Methods: This study was a retrospective, single-center cohort study. We retrospectively reviewed the medical records of preterm infants < 32 weeks of gestational age born in our hospital from 2007-2020. The study period was divided into three 3-y discrete periods: 2007-2009 (period A), 2013-2015 (period B), and 2018-2020 (period C). Changes in early respiratory support management were assessed in the 3 periods. The outcomes measured included mortality, BPD, other major neonatal complications, initial respiratory support, and duration of mechanical ventilation.

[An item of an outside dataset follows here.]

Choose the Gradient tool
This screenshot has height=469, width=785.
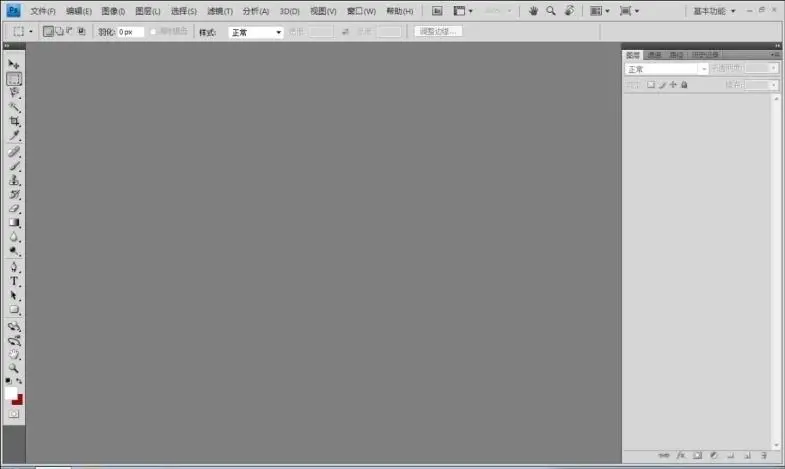coord(14,223)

Results: In all, 1,880 clinical records were assessed in our study, with 358 in period A, 825 in period B, and 697 in period C. The use of antenatal corticosteroids increased over time (56.1% in period A, 56.7% in period B, and 74.0% in period C (P < .001). The need for surfactant decreased from 65.6% in period A to 40.7% in period B and 45.9% in period C. Increased utilization of NIRS was associated with decreased invasive mechanical ventilation within 24 h after birth. NIRS only during the hospital stay increased from 22.9% in period A to 36.8% and 45.1% in the latter 2 periods (P < .001). Oxygen therapy duration decreased from 24.3 d in period A to 14.4 d in period B and 17.2 d in period C (P < .001). The overall incidence of BPD was 32.4% in the first period, 23.9% in the second period, and 25.4% in the third period (P < .001). The moderate-to-severe forms of BPD decreased from 12.8% in period A to 7.9% in period B and 7.6% in period C (P = .009). Other neonatal complications, such as pneumothorax, pulmonary hemorrhage, persistent pulmonary hypertension of the newborn, surgical necrotizing enterocolitis, intraventricular hemorrhage grade III/IV, and periventricular leukomalacia, were unchanged among the 3 periods.
Conclusions: From 2007-2020, respiratory management was characterized by a marked reduction in invasive mechanical ventilation and an increase in the use of NIRS. Changes in early respiratory support management resulted in improved respiratory outcomes with a decrease in the overall incidence of BPD. It is likely that our aim to reduce lung injury by improving our respiratory management has contributed to a favorable outcome.
Keywords: bronchopulmonary dysplasia; complications; early respiratory support management; preterm infants; respiratory outcome.
Copyright © 2022 by Daedalus Enterprises.
Conflict of interest statement
The authors have disclosed no conflicts of interest.